The people who killed Sebastian’s mother had been French. Their motives and which of France’s multiple murderous political and dynastic factions they identified with had seemed important at one time. But he’d eventually come to understand that it wasn’t, that anything they might have once believed in had long ago been adulterated or destroyed by twenty-five years of bloody internecine conflict and the desperate struggle to survive it. All that mattered in the end was the shaft of cold steel they’d buried in his mother’s back before lifting her up over the worn stone parapet of an ancient Parisian bridge to send her hurtling toward the wasteland below.

She would have been conscious through it all, and Sebastian sometimes found himself re-creating in his mind what her last moments must have been like. The mist cold against her upturned face; the sight of the cloud-churned night sky above; the silver sheen of lamplight glinting on the wind-ruffled black waters of the Seine as the ground rushed up to meet her. The breath-stealing thud of impact and the shrieking agony of splintering bones.

How long had she lain there in the darkness, alone and in pain and struggling to breathe as she felt her life’s blood ebbing away? Had she been afraid when she heard the sound of approaching footsteps, only to turn her head and see the face of her last surviving son wavering above her?

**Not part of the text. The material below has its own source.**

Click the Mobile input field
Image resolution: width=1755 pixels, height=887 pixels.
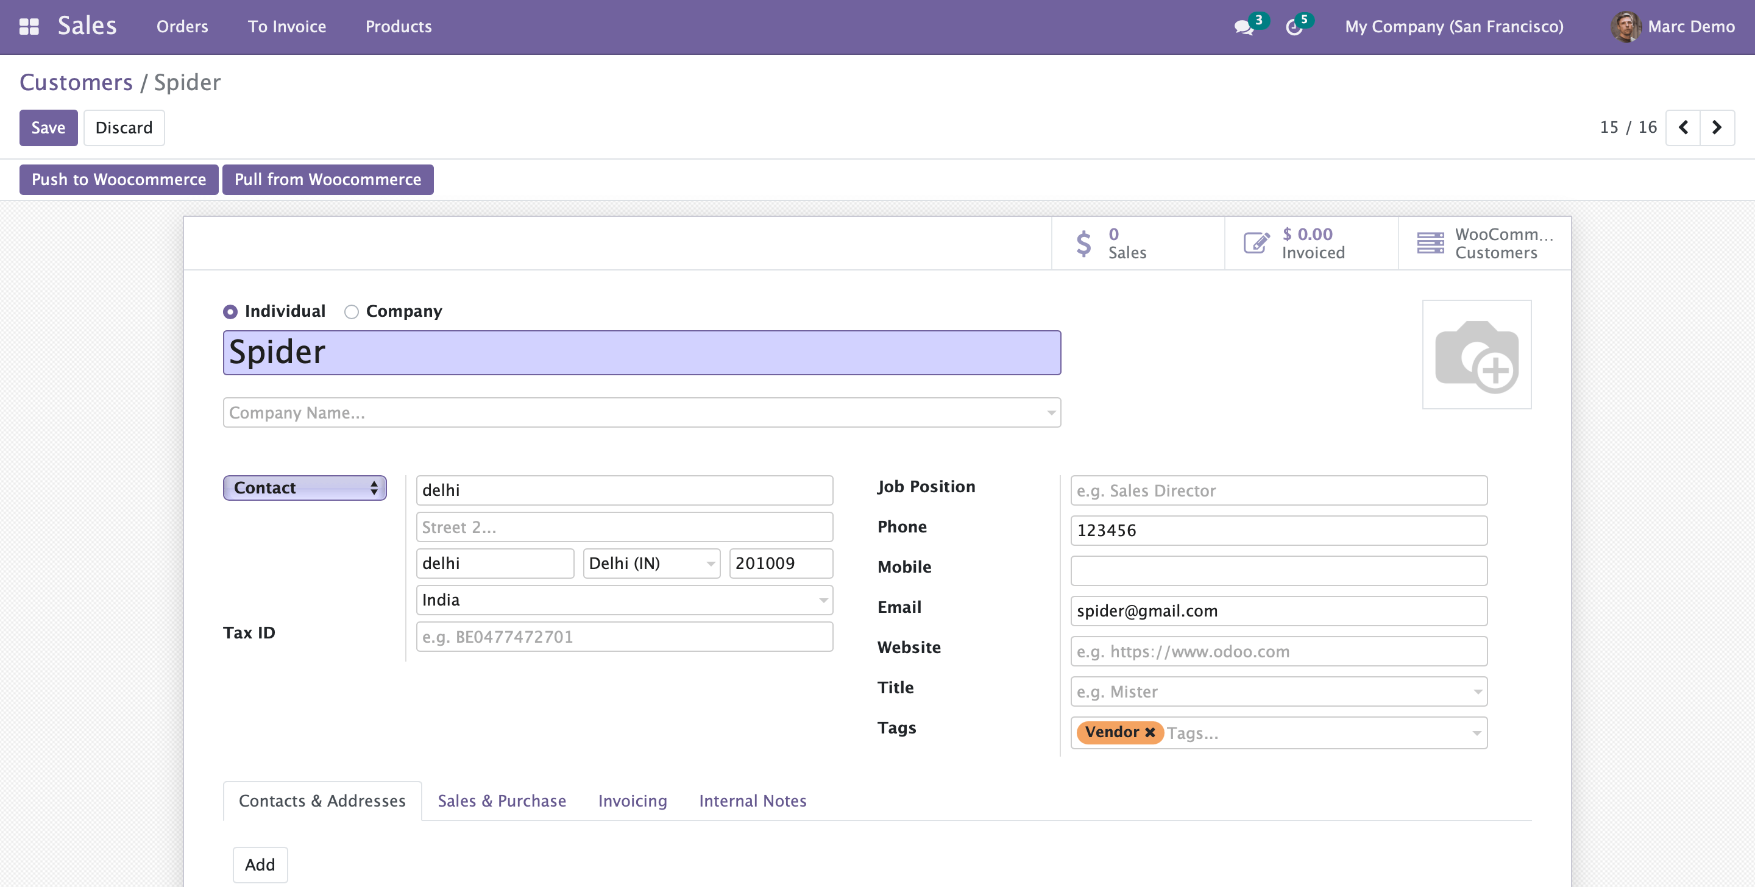(1278, 571)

Had she known he was really there? he wondered. Or had she taken him for a mere figment of her imagination, conjured up by some alchemy of impending death to comfort her as she began her long journey into whatever lay beyond? And he wondered, had his presence comforted her? Or had he simply reminded her, painfully, of the choices she’d made, of the beloved people, places, and things she’d left behind long ago? Of the years he had lived without her in his life and of all that she had missed?

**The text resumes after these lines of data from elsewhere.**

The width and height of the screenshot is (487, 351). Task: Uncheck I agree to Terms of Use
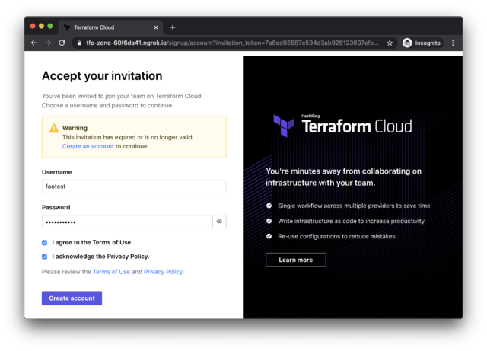[x=45, y=243]
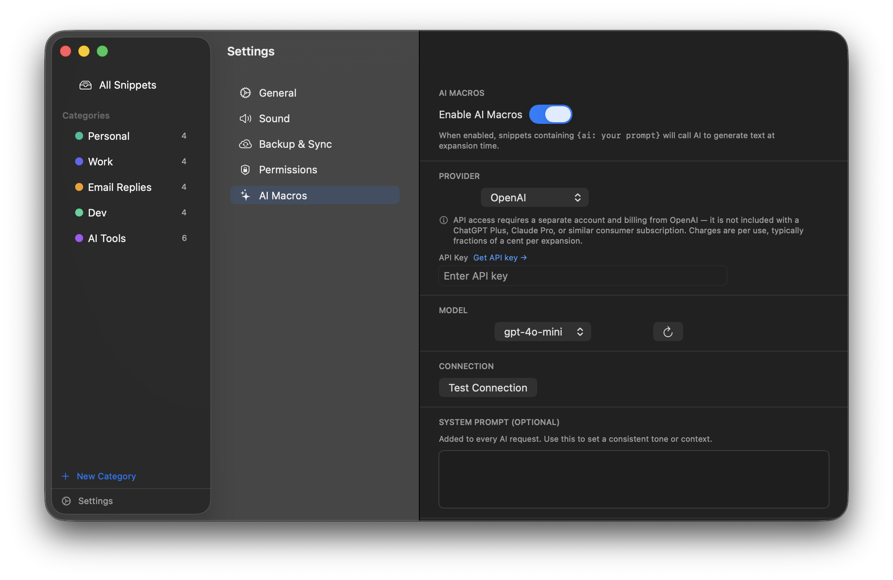Click the purple dot beside AI Tools
This screenshot has height=580, width=893.
click(x=79, y=238)
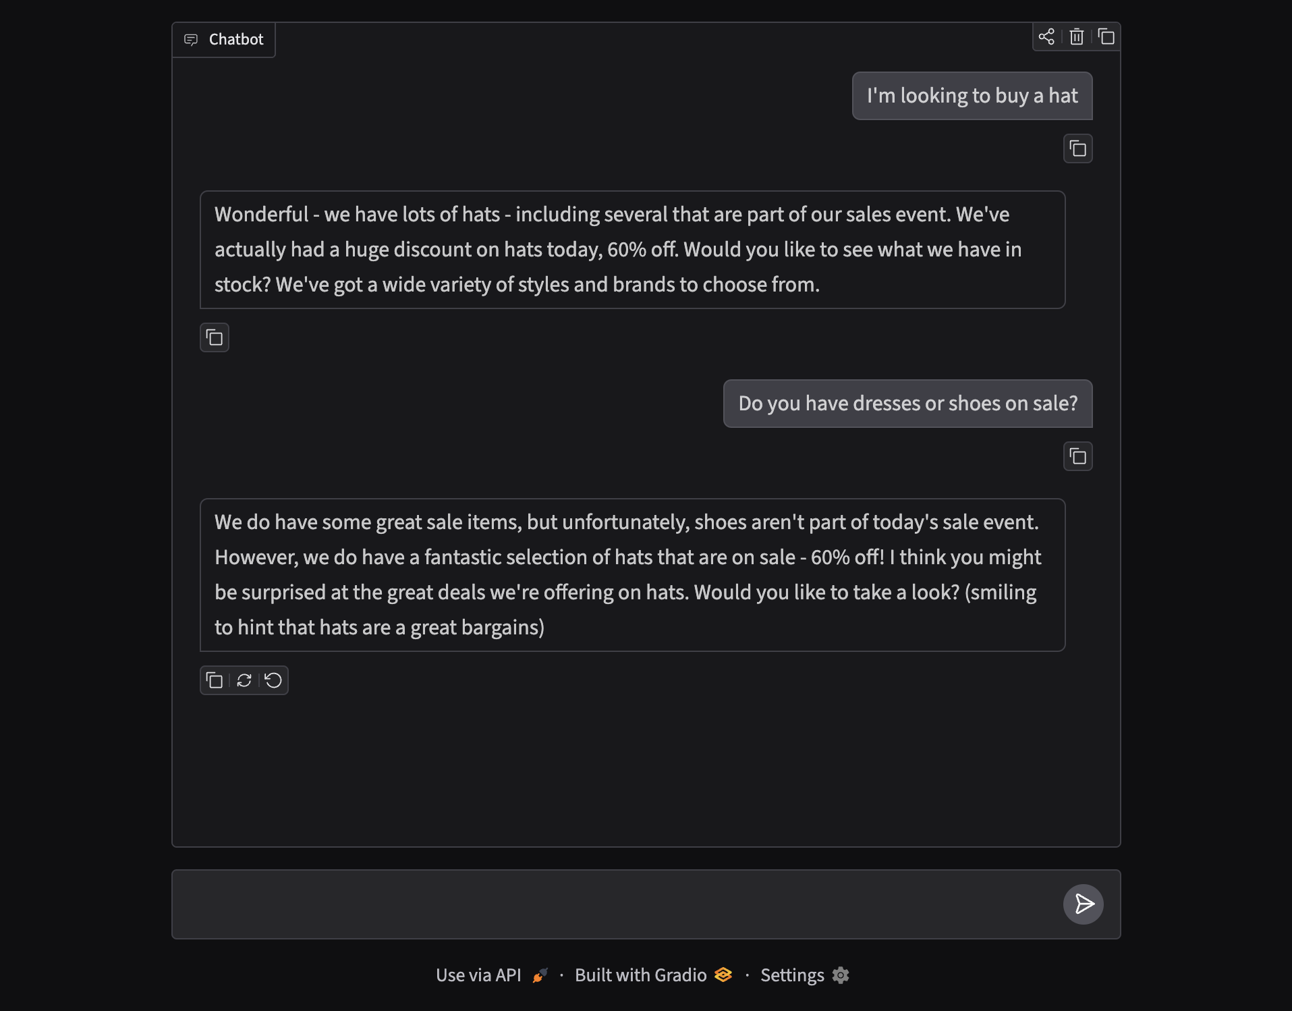Click the "I'm looking to buy a hat" bubble
The height and width of the screenshot is (1011, 1292).
coord(972,96)
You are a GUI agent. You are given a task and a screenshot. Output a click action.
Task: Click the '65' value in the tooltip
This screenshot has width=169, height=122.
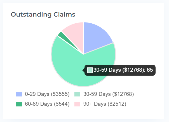coord(150,70)
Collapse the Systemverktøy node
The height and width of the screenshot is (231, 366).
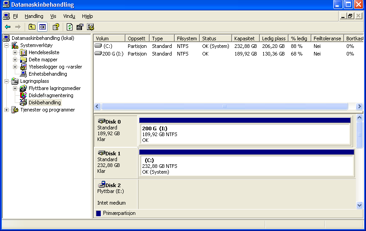click(6, 45)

He heard the rustle of the bedclothes behind him as Hero came to slip an arm around his side and press her body close to his. He wondered if she knew where his dreams had taken him, because for a moment she simply held him, lending him the comfort of her love and presence. Then she said, “You’re thinking it’s them, aren’t you? The French, I mean. Either Napoléon or the Bourbons?”

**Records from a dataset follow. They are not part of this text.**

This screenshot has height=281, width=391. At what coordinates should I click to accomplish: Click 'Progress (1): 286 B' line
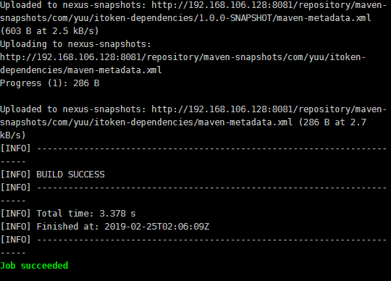50,83
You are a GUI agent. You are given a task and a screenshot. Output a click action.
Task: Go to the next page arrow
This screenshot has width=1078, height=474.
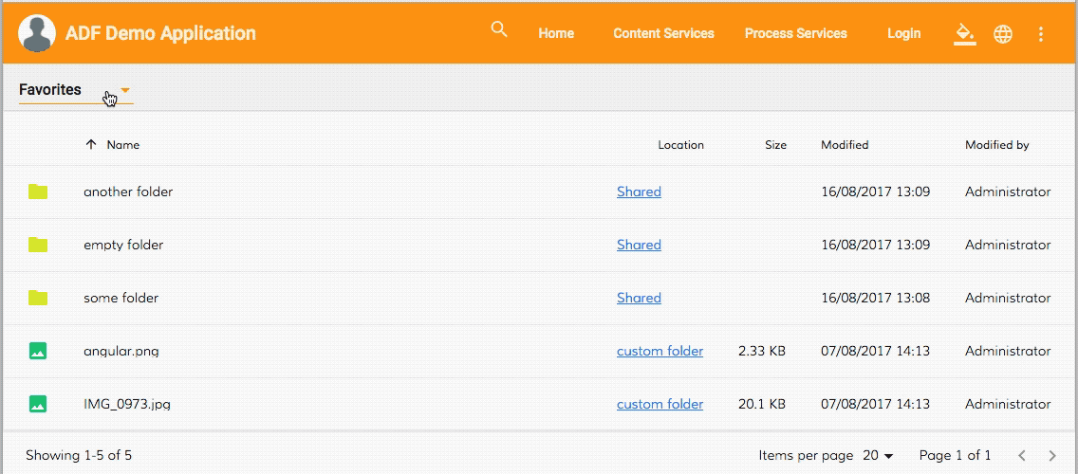coord(1051,456)
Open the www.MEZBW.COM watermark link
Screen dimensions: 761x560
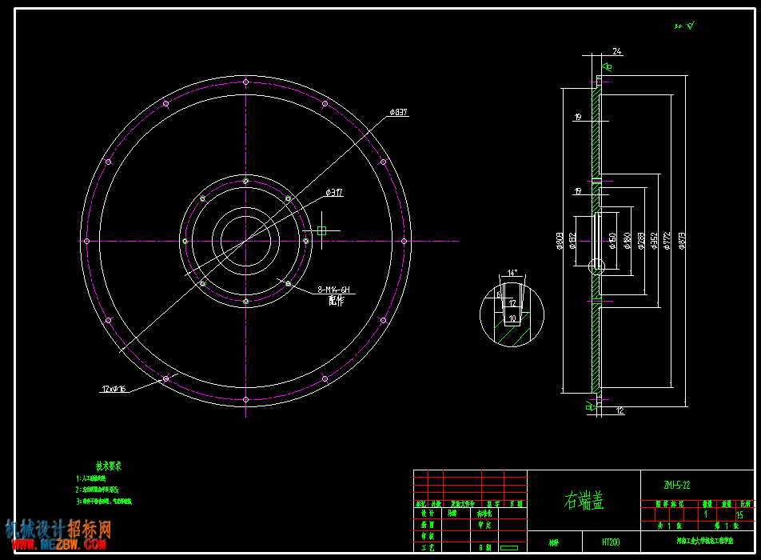coord(59,545)
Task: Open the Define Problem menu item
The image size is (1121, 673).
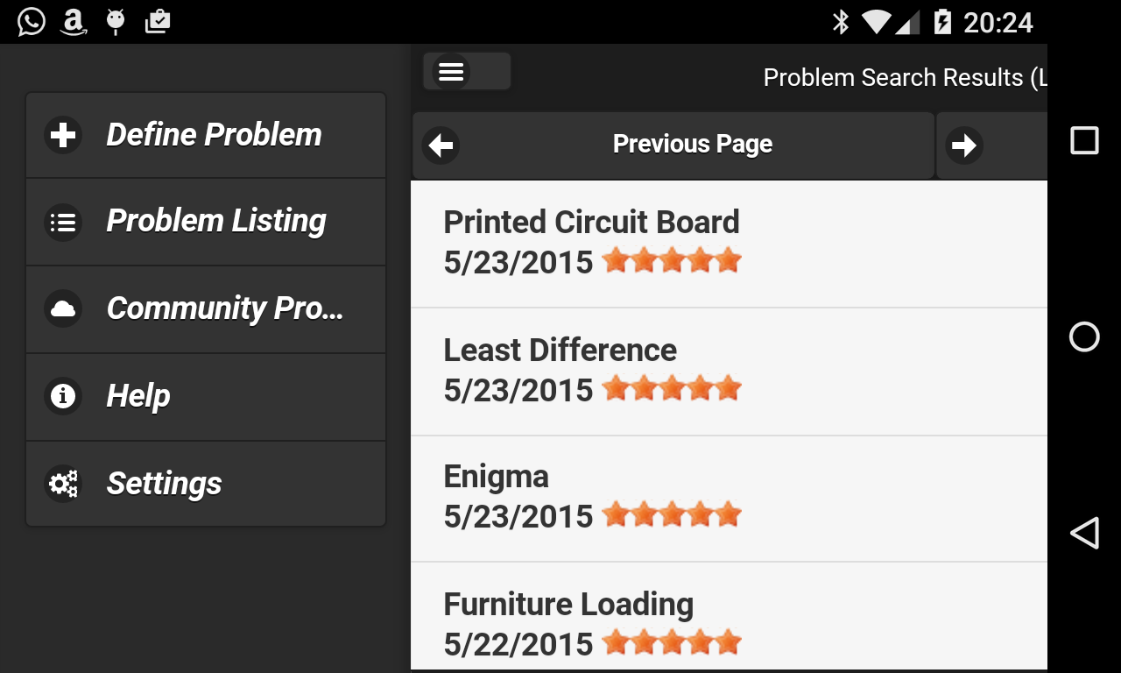Action: click(x=214, y=136)
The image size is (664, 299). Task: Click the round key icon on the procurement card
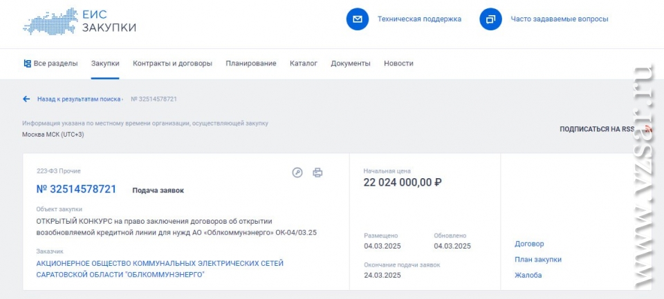297,173

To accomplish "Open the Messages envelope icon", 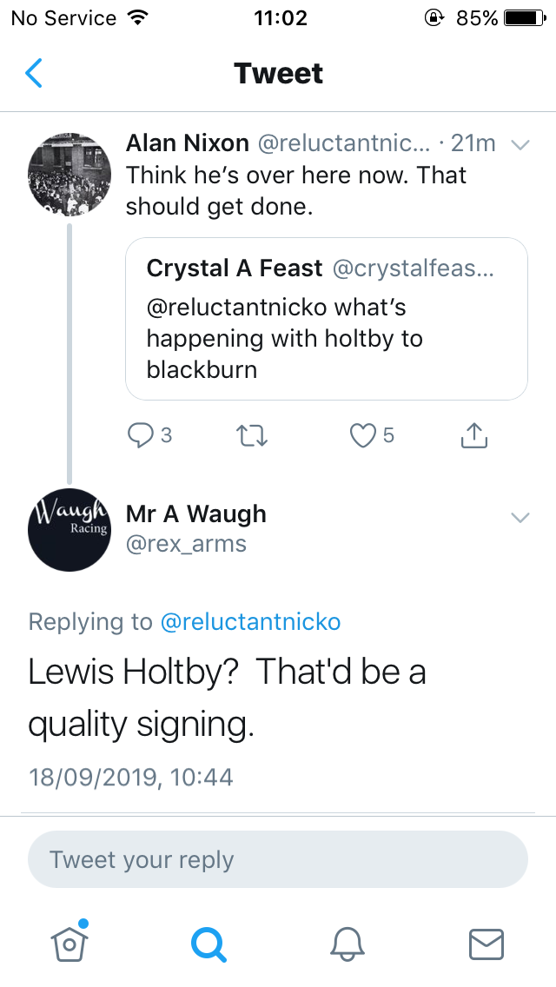I will click(487, 944).
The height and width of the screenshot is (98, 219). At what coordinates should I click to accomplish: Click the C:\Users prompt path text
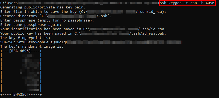(x=9, y=3)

“It’s certainly a very strong possibility, isn’t it?” He turned to draw her into his arms and hold her closer. “But at the same time, I can’t help but wonder if perhaps I’m coming at this all wrong. What if both murders were completely random—the work of some madman who has nothing at all to do with spies or assassins or one of the women Sedgewick seduced and destroyed?”

“Do you really believe that?”

“No. But I do think there’s a tendency for the human mind to organize life into neat patterns even when none actually exist. And that means I can’t discount it as a possibility.” He held her in silence for a moment, his hand running up and down the strong curve of her back. “What if the killer stripped and mutilated his victims and hid their identities as a way to torment the men’s loved ones even more? Since he didn’t remove Sedgewick’s shirt, the killer probably didn’t even realize there were distinctive scars on his body that someone might recognize. So when he killed again, he tried to make certain that wouldn’t happen.”

“By stripping his next victim completely and then cutting off his head and hands, you mean?”

“It worked, didn’t it? No one knows who the man is.”

“Yes. Except why hasn’t this second victim been reported missing?”

“That’s the part that doesn’t fit either scenario—either the one with a sick, random killer or the one in which the second killing is linked to the first by something we don’t understand because we don’t know who he is.”

Hero pressed her forehead to his, her warm breath mingling with his. She said, “I keep coming back to the fact that Sedgewick told Isabella about Fouché’s list—but he didn’t tell anyone else. What if someone in the government—or one of our allies—thought he might sell or somehow betray the contents of the official correspondence he’d been dispatched to bring back?”

He met her troubled gaze. “Someone like Jarvis, you mean?”

“Well, I can’t see either Castlereagh or Bathurst ordering one of their own men killed. But I wouldn’t put it past Jarvis.”